Die nächsten Ausschreibungsrunden will die Netzagentur wie gesetzlich vorgeschrieben durchführen. Allerdings sollen die Ergebnisse nicht im Internet veröffentlicht werden - denn damit beginnt die Realisierungsfrist. Trotzdem werden alle Bieter weiterhin direkt benachrichtigt, damit sie wissen, ob ihr Gebot erfolgreich war oder nicht. Erst nach einer Beruhigung der Lage werde die Veröffentlichung nachgeholt, kündigt die Netzagentur an. Ausnahmen werden für bezuschlagte Biomasse-Bestandsanlagen und für Bieter, die eine individuelle Vorabveröffentlichung wünschen und die hierzu einen formlosen Antrag stellen müssen, gemacht.

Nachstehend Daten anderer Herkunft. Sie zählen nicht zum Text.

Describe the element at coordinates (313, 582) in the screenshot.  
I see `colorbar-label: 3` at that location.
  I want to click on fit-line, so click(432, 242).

Positive Reaktionen aus der Branche

Der Bundesverband Windenergie (BWE) und der VDMA Power Systems begrüßten die Reaktion der Behörde auf die Corona-Krise. „Die pragmatische Herangehensweise der Bundesnetzagentur, in Rückkopplung mit dem Bundeswirtschaftsministerium nicht auf die Fristen des EEG zu bestehen, zeigt, dass die Politik sichtbare Probleme zügig angeht“, lobt BWE-Präsident Hermann Albers. Um hier aber rechtssichere Fristverlängerungen zu erreichen, bleibe eine Änderung der gesetzlichen Grundlagen unumgänglich.

„Es ist gut zu sehen, dass pragmatisches Behördenhandeln und politische Absichtserklärungen hier gut zusammenpassen!“, kommentiert Matthias Zelinger, Geschäftsführer VDMA Power Systems.